*Task objective*.
Scan the records for "screenshot". Report each line that includes it.

*Input for this task*.
########

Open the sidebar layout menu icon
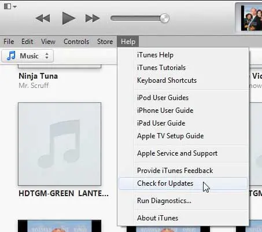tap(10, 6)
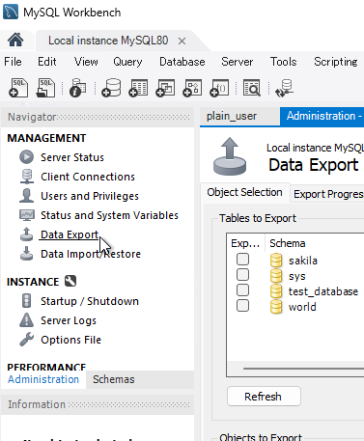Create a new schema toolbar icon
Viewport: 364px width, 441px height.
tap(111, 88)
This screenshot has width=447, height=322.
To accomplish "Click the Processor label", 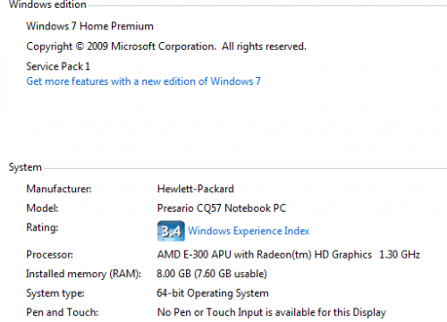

########

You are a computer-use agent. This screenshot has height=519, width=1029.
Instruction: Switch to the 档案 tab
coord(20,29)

########

*Task output*.
This screenshot has width=447, height=322.
You are a computer-use agent. This screenshot has height=519, width=1029.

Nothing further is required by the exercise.